_BEREITGESTELLTER TEXT_:
+ + + + + + +
Berlin | Eine rasant steigende Zahl von Asylbewerbern aus Serbien und Mazedonien stellt Deutschland und weitere EU-Staaten vor große Probleme. Nach Einschätzung des CSU-Innenexperten Hans-Peter Uhl haben hierzulande seit Januar dieses Jahres mehr als 7.000 Menschen aus beiden Ländern einen Antrag auf Aufnahme gestellt. „Die Anerkennungsquote liegt jedoch bei null Prozent“, sagte Uhl am Donnerstag der dapd. Der CSU-Politiker sprach von einem „massiven Missbrauch des Grundrechts auf Asyl“. Auch in der SPD ist von kriminellen Motiven die Rede. Zur aktuellen Situation in Köln lesen Sie hier bitte den Lokalbericht >

Das Thema wird nach dapd-Informationen auch den Rat der EU-Innen- und Justizminister am 25. Oktober beschäftigen. So ist von dem Zustrom von Asylbewerbern aus Serbien und Mazedonien nicht nur Deutschland betroffen, sondern in besonderem Maße auch Belgien, Schweden und Frankreich. Die EU-Kommission, die sich seit längerem mit dem Thema beschäftigt, will bei dem Treffen darüber berichten, wie sich die Liberalisierung der Visavergabe insbesondere mit Blick auf die Balkanstaaten ausgewirkt hat. Auf EU-Ebene wird bereits über eine zeitweise Aussetzung der Visafreiheit in solch problematischen Fällen debattiert.

Statistik weist steigende Zahlen aus

Die offizielle Statistik des Bundesinnenministeriums zählt für den Monat Juni 132 Anträge von Asylbewerbern aus Mazedonien, im Juli waren es 215, im August 620. Auch die Zahl serbischer Antragsteller nahm stetig zu: Für Juni weist die Erhebung 199 aus, für Juli 324 sowie für August 496. Im bisherigen Jahresvergleich der Hauptherkunftsländer (Januar bis August) lag Serbien hinter Afghanistan, Irak und Syrien an vierter Stelle, Mazedonien an siebter.
+ + + + + + +
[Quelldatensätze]
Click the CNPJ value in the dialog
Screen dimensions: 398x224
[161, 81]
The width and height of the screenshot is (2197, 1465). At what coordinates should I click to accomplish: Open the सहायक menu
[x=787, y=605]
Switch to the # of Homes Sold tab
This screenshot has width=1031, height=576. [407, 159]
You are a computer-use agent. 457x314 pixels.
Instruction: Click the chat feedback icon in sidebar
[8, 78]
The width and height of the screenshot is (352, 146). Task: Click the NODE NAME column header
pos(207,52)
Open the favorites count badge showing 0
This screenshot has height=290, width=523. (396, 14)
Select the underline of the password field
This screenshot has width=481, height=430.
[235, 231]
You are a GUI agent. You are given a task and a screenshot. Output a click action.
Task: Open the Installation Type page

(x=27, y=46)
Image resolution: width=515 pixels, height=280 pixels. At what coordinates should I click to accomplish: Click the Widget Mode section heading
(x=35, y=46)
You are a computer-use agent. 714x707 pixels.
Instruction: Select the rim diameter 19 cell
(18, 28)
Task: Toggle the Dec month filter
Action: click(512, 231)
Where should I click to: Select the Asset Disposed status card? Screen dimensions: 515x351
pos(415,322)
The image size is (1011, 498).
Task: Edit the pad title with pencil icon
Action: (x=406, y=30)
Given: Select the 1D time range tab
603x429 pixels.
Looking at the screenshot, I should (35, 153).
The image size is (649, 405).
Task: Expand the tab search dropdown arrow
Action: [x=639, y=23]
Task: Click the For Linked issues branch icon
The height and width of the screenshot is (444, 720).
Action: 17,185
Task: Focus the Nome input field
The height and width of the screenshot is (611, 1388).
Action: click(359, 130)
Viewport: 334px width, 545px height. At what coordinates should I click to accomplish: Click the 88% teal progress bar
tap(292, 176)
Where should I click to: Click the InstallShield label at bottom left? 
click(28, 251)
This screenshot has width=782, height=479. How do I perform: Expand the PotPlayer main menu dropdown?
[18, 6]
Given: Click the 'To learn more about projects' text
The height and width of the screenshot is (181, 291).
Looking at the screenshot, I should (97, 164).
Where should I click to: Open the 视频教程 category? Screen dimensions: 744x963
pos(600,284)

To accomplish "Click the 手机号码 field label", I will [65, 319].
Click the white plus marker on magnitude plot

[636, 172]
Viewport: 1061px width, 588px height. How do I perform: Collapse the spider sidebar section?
+ + + + + + +
_GEGEBENE AUFGABE_:
Gib den Artikel über die Asylbewerber aus Serbien und Mazedonien von „Statistik weist steigende“ bis einschließlich „Mazedonien an siebter.“ wieder und ersetze dabei „Bundesinnenministeriums“ durch „Innenministeriums“. Die Daten werden nicht benötigt.

_ERGEBNIS UNTEN_:
Statistik weist steigende Zahlen aus

Die offizielle Statistik des Innenministeriums zählt für den Monat Juni 132 Anträge von Asylbewerbern aus Mazedonien, im Juli waren es 215, im August 620. Auch die Zahl serbischer Antragsteller nahm stetig zu: Für Juni weist die Erhebung 199 aus, für Juli 324 sowie für August 496. Im bisherigen Jahresvergleich der Hauptherkunftsländer (Januar bis August) lag Serbien hinter Afghanistan, Irak und Syrien an vierter Stelle, Mazedonien an siebter.